Pegue O Massacre da Serra Elétrica (1974), o clássico do terror norte-americano, e imagine se Leatherface, o maníaco daquele filme, tivesse uma amiga, e você terá uma noção do que é Cerdita, terror espanhol da diretora/roteirista Carlota Pereda que passou na mostra Midnight, de filmes alternativos e estranhos do Festival de Sundance 2022.

A comparação é apropriada porque o filme já evoca paralelos com o clássico de Tobe Hooper desde o começo ao vermos um cenário ensolarado de uma cidadezinha no interior espanhol e pedaços de suínos e bovinos sendo cortados em um açougue. Sara, a protagonista, é uma jovem que trabalha no açougue da família. Ela sofre bullying brutal dos colegas de escola – especialmente das meninas – por estar acima do peso. Certa tarde, ela descobre que há um assassino matando os jovens por ali e também descobre quem ele é.

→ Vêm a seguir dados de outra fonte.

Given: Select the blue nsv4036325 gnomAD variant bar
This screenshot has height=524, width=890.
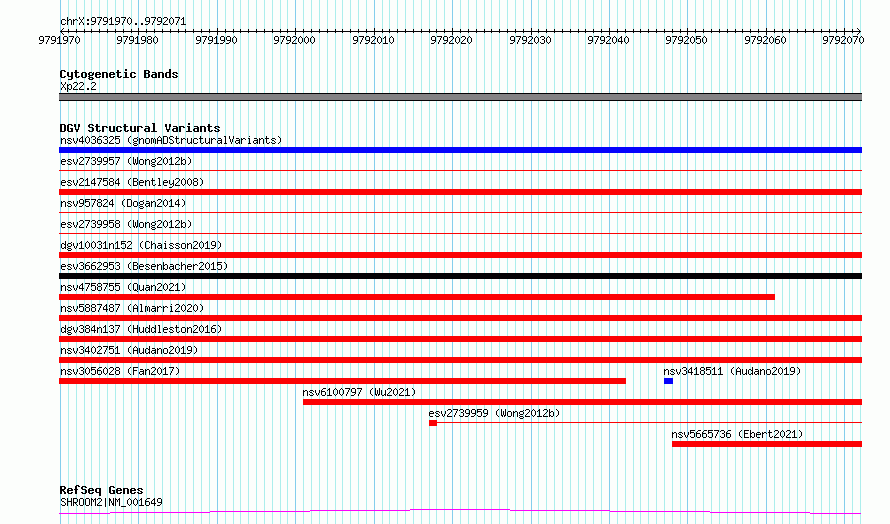Looking at the screenshot, I should pyautogui.click(x=460, y=150).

Ao invés de denunciá-lo, porém, Sara resolve deixá-lo agir para se vingar daquelas pessoas terríveis…

Em Cerdita (que se traduz por “porquinha”, o apelido pelo qual os jovens chamam a protagonista), Pereda faz uma obra sobre o horror do bullying e a vingança do oprimido. O longa, aliás, é a expansão de um curta que ela tinha feito em 2018. Percebe-se que é um trabalho muito pessoal para a diretora que, de modo geral, administra bem o clima de suspense da história, especialmente no início espetacular. Assim como em Massacre, boa parte do horror ocorre de dia, em momentos rapidamente captados pela câmera, e em detalhes que ficam implícitos e colocam para funcionar a imaginação do espectador.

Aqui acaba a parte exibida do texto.